According to Dr. Chen, during a severe asthma attack, as the CO2 level starts to rise, the pH will drop (respiratory acidosis). (Doc. 66-1 at 14; Doc. 66-5 (Dr. Chen Decl. at ¶ 4(d)). Moreover, Dr. Chen explains that in the later stages of respiratory acidosis, Bicarbonate (HCO3) is released into the blood by the kidneys to compensate for respiratory acidosis. (Doc. 66-1 at 14; Doc. 66-5 (Dr. Chen Decl. at ¶ 4(d)). From reviewing the medical records, Dr. Chen concludes that Plaintiff's blood pH was 7.41 was normal and that Plaintiff's HCO3 level (20.9 mmol/L) was normal, thus Plaintiff did not have respiratory acidosis. (Doc. 66-1 at 14; Doc. 66-5 (Dr. Chen Decl. at ¶ 4(d) & at Ex. 4)). Dr. Chen states in his declaration that if the asthma patient's breathing slows down too much or stops, the pO2 will drop which is referred to as hypoxemia. (Doc. 66-1 at 14; Doc. 66-5 (Dr. Chen Decl. at ¶ 4(d)). Dr. Chen concludes that although Plaintiff's pO2 level (121 mmHg.) was actually somewhat higher than normal; he did not suffer from hypoxemia. (Doc. 66-1 at 14; Doc. 66-5 (Dr. Chen Decl. at ¶ 4(d) & at Ex. 4)). From the abovementioned indicators, Dr. Chen concludes that Plaintiff's blood gas readings indicate that he was not suffering a serve asthma attack. (Doc. 66-1 at 14; Doc. 66-5 (Dr. Chen Decl. at ¶ 4(d) & at Ex. 1-3, 6, 8-10, 13, 16-17, 19)).
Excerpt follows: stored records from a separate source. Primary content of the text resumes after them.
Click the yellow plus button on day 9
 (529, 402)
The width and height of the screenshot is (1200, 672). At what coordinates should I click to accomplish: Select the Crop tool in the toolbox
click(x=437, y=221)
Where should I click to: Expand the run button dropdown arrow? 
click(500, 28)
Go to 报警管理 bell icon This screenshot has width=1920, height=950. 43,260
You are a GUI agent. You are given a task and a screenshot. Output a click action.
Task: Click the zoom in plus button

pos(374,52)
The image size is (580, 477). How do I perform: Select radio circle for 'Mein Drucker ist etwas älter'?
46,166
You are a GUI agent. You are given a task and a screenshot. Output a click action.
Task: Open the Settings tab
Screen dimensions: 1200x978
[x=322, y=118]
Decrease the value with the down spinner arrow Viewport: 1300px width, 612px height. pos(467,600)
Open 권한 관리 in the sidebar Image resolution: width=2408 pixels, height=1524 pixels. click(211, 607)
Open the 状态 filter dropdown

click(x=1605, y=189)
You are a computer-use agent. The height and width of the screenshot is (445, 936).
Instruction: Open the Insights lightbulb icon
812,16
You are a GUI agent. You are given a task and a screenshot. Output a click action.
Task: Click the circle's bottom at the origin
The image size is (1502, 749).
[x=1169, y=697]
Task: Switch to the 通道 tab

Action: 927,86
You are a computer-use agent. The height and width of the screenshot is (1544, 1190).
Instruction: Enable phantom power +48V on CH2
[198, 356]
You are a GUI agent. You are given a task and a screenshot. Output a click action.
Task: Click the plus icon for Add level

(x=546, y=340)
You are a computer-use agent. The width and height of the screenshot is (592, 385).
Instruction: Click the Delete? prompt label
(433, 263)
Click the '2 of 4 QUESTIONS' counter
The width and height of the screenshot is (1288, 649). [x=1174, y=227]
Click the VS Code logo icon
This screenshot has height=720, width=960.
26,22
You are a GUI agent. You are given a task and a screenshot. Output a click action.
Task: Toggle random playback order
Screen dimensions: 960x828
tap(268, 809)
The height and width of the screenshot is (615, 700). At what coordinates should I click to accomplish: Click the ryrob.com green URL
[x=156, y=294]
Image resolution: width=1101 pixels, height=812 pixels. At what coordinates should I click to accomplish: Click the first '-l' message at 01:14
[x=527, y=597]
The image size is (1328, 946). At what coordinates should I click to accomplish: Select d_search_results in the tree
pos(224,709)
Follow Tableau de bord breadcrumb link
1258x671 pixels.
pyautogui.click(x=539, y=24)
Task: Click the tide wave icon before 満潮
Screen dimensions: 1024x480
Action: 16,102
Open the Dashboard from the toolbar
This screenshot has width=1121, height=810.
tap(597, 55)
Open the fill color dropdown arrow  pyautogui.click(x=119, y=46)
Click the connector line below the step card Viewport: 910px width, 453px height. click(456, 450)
Dr. Chen points out that the medical staff at Tehachapi Hospital diagnosed Plaintiff as having pseudoseizures. (Doc. 66-1 at 14; Doc. 66-5 (Dr. Chen Decl. at ¶ 4(e) & at Ex. 6-7)). Dr. Chen opines that the diagnosis of pseudoseizures indicates a psychosomatic component to the incident. (Doc. 66-1 at 14; Doc. 66-5 (Dr. Chen Decl. at ¶ 4(e)). Dr. Chen explains that pseudoseizures are a physical manifestation of an emotional disturbance and that although pseudoseizures resemble epileptic seizures, they are not caused by electrical disruptions in the brain as in seizures caused by epilepsy. (Doc. 66-1 at 14; Doc. 66-5 (Dr. Chen Decl. at ¶ 4(e)). Dr. Chen states that pseudoseizures are psychological defense mechanisms, and may be brought on by episodes of severe stress or emotional trauma. (Doc. 66-1 at 14; Doc. 66-5 (Dr. Chen Decl. at ¶ 4(e).

4. Qualified Immunity

Based on the same facts and arguments above detailing the Defendants' lack of knowledge of Plaintiff's condition and Defendants' immediate and extensive response upon discovering Plaintiff's medical condition, Defendants argues that they are entitled to qualified immunity. (Doc. at 16-17).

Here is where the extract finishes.